Stalag 17 (1953)

Toronto Film Society presented Stalag 17 (1953) on Monday, April 25, 1983 in a double bill with Captains Courageous as part of the Season 35 Monday Evening Film Buffs Series “B”, Programme 10.

Production Company: Paramount.  Producer/Director: Billy Wilder.  Screenplay: Billy Wilder, Edwin Blum, based on the play by Donald Bevan and Edmund Trzcinski.  Photography: Ernest Laszlo.  Editor: George Tomasini.  Art Direction: Hal Pereira, Franz Bachelin.  Music: Franz Waxman.

Cast:  William Holden (Sefton), Don Taylor (Dunbar), Robert Strauss (Stosh), Harvey Lembeck (Harry), Neville Brand (Duke), Richard Erdman (Hoffy), Otto Preminger (Oberst Von Scherbach), Peter Graves (Price), Gil Stratton Jr., (Cockie), Jay Lawrence (Bagradian), Sig Ruman (Schulz).

One of the most successful and important US war films was Billy Wilder’s cynical, and hilarious Stalag 17.  It is the story of a cocky, self-serving individualist who juggles any and all situations to further his own comfort and well being, and is intent on just one goal, survival.  The introductory sequence sums up the story; a group of men begin a breakout attempt as William Holden, (Sefton), bets packages of cigarettes that they will not make it; machine guns fire, and Sefton sweeps the cigarettes into a foot-locker of nylons, coffee, and other good while the men stare on.

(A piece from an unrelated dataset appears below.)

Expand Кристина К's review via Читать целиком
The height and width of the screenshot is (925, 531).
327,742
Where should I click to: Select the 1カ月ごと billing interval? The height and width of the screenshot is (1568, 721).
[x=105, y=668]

Stalag 17 is derived from the 1951 Broadway play of the same name.  Billy Wilder collaborated on the screenplay by Donald Bevan and Edmund Trzcinski.  Many criticized the screenplay, because of the interactions of the P.O.W.’s (for example, men dancing together), the film’s humour, (men trying to sneak into the Russian women’s camp), or the lack of the ugly realities, the wicked ironies of being a prisoner of war.  But Wilder was working under a strong Production Code in the early 50’s.  Some of the play’s humour and masculine ribalding has been deleted from the film version, but enough of it remains to promote the gusty rowdy show.  Stalag 17 is not the story of a P.O.W. camp, but of individualism and survival.  The story has many similarities to the role that George Segal portrays in Bryan Forbes’s King Rat, twelve years later.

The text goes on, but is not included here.